### [EXERCISE]
Swap "play icon" for "pause button" in the stretch from the line containing "on the play" through the line containing "Looking at the image, I should click on (39, 38).", and give back only those lines with everything else left as it is.

Word and item position data:
.....
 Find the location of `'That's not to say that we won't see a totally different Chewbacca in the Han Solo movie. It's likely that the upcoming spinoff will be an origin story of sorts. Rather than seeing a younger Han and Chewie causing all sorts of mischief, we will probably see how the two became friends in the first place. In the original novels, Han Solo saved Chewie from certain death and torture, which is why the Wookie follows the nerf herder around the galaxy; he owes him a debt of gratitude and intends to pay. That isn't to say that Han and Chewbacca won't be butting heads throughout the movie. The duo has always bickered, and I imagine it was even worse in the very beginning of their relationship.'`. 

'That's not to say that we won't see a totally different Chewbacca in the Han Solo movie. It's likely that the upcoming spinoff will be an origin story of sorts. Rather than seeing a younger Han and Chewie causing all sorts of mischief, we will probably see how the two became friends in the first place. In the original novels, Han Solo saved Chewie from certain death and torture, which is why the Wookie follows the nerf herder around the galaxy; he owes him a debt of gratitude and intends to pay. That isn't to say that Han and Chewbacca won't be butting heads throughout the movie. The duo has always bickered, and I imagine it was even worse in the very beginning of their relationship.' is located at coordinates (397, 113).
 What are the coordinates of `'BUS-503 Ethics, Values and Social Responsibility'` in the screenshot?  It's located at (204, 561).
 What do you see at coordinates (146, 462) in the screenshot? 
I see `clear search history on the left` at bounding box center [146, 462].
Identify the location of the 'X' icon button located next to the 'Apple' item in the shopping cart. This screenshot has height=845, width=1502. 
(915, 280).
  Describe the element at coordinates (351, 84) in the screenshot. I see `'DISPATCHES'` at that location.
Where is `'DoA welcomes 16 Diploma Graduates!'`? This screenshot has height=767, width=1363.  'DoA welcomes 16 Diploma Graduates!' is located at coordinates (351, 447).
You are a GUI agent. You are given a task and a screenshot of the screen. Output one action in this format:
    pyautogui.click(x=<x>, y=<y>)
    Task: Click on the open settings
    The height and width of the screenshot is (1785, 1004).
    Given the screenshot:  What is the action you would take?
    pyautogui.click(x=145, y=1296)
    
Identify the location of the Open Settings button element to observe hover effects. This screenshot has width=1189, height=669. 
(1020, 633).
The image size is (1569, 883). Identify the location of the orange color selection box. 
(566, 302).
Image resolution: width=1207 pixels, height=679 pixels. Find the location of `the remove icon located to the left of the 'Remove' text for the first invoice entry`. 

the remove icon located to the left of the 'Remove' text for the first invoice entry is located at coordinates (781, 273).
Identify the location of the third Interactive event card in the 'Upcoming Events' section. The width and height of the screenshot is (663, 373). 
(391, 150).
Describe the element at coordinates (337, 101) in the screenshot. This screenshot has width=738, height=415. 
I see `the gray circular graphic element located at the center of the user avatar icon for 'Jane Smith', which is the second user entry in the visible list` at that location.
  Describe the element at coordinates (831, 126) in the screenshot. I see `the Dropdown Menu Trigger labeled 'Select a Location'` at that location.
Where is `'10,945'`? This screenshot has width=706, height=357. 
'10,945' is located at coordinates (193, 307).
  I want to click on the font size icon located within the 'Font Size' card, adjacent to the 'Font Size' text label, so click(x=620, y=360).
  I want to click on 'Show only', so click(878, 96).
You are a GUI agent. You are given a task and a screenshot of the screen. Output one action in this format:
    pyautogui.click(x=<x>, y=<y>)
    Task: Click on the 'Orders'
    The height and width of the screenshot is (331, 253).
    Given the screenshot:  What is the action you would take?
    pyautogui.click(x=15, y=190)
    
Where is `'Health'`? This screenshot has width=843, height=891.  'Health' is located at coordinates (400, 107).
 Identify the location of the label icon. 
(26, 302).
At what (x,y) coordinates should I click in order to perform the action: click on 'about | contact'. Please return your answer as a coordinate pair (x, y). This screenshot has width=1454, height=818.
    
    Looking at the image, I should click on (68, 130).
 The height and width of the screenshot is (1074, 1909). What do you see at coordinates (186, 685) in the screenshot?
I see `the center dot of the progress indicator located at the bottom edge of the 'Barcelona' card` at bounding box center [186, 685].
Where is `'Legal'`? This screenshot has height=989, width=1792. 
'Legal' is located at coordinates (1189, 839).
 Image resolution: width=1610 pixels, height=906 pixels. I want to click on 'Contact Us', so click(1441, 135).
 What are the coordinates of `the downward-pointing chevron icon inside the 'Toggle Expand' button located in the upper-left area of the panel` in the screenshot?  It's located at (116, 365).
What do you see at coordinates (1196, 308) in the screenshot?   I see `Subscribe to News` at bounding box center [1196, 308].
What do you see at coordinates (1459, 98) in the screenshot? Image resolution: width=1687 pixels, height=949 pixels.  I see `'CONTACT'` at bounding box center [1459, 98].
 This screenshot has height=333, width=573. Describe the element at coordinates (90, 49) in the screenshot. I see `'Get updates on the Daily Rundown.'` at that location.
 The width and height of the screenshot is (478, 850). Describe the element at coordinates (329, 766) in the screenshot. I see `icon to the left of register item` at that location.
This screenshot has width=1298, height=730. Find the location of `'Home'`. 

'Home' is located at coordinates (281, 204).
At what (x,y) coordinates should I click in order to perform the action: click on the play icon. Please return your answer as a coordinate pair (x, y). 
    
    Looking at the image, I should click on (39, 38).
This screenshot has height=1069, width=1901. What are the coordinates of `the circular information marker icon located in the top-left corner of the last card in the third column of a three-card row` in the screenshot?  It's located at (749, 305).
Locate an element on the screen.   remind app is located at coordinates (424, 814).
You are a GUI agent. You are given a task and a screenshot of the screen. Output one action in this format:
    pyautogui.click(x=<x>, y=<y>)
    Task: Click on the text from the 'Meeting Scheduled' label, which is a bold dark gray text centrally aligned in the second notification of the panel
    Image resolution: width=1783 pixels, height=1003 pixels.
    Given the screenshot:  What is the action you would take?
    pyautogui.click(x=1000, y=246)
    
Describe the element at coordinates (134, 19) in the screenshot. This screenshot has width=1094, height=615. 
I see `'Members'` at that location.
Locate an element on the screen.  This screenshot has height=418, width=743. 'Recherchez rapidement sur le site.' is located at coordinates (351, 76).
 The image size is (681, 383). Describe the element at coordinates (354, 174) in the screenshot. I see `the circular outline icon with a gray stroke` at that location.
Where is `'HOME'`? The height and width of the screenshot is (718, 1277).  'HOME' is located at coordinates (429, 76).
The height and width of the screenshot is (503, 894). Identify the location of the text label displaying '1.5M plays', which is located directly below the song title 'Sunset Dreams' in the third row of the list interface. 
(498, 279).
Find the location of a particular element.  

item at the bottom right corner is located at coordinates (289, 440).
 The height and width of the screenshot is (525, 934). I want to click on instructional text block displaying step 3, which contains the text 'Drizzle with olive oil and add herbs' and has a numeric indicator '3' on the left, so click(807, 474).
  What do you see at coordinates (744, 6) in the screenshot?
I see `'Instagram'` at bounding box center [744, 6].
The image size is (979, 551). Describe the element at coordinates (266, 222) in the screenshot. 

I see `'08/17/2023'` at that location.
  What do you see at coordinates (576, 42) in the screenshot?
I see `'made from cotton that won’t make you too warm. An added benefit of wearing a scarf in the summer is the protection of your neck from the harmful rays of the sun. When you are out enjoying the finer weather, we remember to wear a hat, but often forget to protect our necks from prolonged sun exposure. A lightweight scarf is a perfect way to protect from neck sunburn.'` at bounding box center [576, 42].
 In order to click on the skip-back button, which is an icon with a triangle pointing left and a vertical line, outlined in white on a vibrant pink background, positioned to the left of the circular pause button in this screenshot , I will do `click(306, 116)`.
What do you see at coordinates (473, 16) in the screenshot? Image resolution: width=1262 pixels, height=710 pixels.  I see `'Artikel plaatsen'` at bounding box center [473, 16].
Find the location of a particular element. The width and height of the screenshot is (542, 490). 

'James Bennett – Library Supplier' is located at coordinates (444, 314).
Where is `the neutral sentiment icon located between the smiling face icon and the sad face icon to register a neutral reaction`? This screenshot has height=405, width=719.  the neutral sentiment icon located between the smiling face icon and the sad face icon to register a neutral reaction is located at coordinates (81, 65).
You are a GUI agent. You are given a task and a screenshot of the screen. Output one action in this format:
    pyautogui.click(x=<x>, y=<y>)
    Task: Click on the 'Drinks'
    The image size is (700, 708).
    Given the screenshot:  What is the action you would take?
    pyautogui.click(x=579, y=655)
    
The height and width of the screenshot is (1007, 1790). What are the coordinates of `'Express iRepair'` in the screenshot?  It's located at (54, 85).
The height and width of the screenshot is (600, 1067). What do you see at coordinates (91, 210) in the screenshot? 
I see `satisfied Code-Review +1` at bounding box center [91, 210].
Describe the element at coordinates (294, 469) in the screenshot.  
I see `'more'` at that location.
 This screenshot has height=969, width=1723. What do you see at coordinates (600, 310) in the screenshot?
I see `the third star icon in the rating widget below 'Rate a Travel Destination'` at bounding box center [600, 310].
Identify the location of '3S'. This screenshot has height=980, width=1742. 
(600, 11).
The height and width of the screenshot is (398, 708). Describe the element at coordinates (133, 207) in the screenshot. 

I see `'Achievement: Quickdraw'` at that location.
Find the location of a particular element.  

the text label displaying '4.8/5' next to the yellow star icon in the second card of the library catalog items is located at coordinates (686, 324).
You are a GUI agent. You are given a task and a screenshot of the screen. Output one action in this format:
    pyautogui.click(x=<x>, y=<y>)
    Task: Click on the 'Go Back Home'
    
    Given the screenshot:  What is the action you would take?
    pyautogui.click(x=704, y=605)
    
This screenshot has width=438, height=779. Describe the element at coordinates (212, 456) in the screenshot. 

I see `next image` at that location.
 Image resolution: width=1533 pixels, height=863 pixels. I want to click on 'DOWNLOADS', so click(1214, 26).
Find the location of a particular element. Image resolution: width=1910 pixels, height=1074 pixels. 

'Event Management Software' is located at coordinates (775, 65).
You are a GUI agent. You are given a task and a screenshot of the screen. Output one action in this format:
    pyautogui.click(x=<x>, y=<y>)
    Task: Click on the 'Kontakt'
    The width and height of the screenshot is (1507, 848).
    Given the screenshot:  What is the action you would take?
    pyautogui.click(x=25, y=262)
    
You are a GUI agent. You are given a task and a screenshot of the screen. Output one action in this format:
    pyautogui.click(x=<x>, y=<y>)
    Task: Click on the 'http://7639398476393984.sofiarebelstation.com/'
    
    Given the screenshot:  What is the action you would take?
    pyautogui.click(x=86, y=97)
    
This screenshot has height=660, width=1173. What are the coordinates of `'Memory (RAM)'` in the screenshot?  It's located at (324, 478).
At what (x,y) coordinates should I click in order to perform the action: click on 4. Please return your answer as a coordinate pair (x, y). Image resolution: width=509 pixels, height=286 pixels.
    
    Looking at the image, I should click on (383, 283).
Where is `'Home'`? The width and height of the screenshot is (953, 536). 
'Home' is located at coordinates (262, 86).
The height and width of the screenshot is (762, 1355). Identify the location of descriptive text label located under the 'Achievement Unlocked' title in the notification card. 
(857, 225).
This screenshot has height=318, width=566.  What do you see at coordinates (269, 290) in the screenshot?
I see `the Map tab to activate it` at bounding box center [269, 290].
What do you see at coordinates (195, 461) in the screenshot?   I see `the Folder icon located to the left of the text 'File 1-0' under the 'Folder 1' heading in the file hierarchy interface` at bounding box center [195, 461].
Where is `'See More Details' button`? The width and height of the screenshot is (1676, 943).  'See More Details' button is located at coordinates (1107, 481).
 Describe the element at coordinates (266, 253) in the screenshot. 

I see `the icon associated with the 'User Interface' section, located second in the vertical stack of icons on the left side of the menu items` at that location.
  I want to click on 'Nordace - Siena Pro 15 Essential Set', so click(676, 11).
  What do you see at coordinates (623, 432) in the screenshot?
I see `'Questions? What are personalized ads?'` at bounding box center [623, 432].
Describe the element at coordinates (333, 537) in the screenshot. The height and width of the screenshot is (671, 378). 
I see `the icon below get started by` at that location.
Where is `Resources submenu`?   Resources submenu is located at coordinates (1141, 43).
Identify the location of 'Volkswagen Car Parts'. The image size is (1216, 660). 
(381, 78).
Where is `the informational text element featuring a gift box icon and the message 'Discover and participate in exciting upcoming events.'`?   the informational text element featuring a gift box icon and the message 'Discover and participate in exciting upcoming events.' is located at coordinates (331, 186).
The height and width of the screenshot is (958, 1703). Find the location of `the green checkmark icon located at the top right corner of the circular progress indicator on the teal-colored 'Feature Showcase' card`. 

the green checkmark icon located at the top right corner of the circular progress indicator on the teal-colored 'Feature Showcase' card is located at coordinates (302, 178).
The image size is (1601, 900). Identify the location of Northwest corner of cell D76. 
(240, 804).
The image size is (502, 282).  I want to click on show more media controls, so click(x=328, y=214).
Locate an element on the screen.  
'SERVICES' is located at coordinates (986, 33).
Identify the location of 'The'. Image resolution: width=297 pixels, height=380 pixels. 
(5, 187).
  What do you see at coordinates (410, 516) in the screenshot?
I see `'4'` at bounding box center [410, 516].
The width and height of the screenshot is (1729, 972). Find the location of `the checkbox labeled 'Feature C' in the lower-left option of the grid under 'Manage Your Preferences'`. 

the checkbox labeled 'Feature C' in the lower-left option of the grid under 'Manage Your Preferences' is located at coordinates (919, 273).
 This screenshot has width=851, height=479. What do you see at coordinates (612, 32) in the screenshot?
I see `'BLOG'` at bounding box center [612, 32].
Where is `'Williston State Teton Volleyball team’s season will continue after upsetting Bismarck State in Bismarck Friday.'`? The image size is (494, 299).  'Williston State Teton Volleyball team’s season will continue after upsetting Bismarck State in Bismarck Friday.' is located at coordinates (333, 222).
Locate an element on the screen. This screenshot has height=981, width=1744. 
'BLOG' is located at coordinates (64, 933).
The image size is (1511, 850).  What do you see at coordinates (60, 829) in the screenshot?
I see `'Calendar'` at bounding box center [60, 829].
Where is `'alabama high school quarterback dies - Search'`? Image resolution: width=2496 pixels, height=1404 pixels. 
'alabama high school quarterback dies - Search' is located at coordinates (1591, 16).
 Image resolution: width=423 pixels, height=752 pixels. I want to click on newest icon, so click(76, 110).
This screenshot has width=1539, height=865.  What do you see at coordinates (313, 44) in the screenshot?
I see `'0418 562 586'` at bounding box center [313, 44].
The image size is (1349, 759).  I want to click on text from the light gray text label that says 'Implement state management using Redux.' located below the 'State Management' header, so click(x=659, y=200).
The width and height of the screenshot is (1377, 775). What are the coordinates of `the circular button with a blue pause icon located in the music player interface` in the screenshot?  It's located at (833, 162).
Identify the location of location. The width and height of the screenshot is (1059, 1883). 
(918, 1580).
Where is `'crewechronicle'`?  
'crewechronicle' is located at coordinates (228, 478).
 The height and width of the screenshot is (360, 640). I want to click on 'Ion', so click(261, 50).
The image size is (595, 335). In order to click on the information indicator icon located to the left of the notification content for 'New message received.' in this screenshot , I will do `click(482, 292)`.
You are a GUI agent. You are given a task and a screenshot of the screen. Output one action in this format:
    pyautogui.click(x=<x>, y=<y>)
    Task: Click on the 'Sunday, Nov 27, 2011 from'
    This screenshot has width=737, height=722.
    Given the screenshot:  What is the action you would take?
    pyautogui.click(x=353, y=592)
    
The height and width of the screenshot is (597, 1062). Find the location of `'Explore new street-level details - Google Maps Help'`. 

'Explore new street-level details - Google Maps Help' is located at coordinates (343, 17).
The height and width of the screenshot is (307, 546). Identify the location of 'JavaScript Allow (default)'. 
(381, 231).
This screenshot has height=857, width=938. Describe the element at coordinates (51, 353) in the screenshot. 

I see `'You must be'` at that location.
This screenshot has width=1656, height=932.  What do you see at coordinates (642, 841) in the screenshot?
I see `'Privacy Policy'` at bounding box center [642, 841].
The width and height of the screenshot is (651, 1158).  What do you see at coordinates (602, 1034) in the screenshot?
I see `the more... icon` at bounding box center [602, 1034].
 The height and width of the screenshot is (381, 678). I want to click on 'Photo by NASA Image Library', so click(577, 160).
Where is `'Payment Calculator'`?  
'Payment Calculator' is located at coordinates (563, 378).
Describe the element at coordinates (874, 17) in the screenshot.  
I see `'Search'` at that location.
.....
### [SOLUTION TO THIS EXERCISE]
At what (x,y) coordinates should I click in order to perform the action: click on the pause button. Please return your answer as a coordinate pair (x, y). 
    
    Looking at the image, I should click on (39, 38).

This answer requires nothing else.